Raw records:
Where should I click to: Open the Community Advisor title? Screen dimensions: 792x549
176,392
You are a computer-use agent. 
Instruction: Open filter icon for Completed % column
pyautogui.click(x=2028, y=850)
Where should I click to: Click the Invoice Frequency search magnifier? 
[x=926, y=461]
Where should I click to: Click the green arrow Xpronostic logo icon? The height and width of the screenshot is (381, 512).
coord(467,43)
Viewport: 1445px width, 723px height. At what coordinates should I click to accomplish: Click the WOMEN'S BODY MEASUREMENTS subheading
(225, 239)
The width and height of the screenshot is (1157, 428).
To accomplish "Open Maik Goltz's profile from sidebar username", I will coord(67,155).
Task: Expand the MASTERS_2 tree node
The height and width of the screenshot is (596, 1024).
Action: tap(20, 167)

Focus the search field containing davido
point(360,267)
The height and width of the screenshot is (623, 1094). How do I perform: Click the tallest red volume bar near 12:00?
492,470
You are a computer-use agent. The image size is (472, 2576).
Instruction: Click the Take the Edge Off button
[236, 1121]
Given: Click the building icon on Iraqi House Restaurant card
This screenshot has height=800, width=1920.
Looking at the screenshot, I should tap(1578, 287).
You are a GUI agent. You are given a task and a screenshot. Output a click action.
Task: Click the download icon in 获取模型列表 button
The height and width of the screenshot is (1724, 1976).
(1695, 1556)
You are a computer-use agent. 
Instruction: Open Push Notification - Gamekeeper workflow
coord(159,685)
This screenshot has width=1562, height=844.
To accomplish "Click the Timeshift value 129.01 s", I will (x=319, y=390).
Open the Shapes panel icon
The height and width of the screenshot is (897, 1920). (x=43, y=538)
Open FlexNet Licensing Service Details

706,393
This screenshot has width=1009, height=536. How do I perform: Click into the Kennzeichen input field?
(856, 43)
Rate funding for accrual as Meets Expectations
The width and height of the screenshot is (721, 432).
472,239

[GOAL OF THE EXERCISE] Could you return all of the data above line for line, without changing anything?

[RESULT]
Where should I click to: Open the Community Advisor title? Screen dimensions: 792x549
176,392
You are a computer-use agent. 
Instruction: Open filter icon for Completed % column
pyautogui.click(x=2028, y=850)
Where should I click to: Click the Invoice Frequency search magnifier? 
[x=926, y=461]
Where should I click to: Click the green arrow Xpronostic logo icon? The height and width of the screenshot is (381, 512).
coord(467,43)
Viewport: 1445px width, 723px height. At what coordinates should I click to accomplish: Click the WOMEN'S BODY MEASUREMENTS subheading
(225, 239)
The width and height of the screenshot is (1157, 428).
To accomplish "Open Maik Goltz's profile from sidebar username", I will coord(67,155).
Task: Expand the MASTERS_2 tree node
The height and width of the screenshot is (596, 1024).
Action: tap(20, 167)

Focus the search field containing davido
point(360,267)
The height and width of the screenshot is (623, 1094). How do I perform: Click the tallest red volume bar near 12:00?
492,470
You are a computer-use agent. The image size is (472, 2576).
Instruction: Click the Take the Edge Off button
[236, 1121]
Given: Click the building icon on Iraqi House Restaurant card
This screenshot has height=800, width=1920.
Looking at the screenshot, I should tap(1578, 287).
You are a GUI agent. You are given a task and a screenshot. Output a click action.
Task: Click the download icon in 获取模型列表 button
The height and width of the screenshot is (1724, 1976).
(1695, 1556)
You are a computer-use agent. 
Instruction: Open Push Notification - Gamekeeper workflow
coord(159,685)
This screenshot has width=1562, height=844.
To accomplish "Click the Timeshift value 129.01 s", I will (x=319, y=390).
Open the Shapes panel icon
The height and width of the screenshot is (897, 1920). (x=43, y=538)
Open FlexNet Licensing Service Details

706,393
This screenshot has width=1009, height=536. How do I perform: Click into the Kennzeichen input field?
(856, 43)
Rate funding for accrual as Meets Expectations
The width and height of the screenshot is (721, 432).
472,239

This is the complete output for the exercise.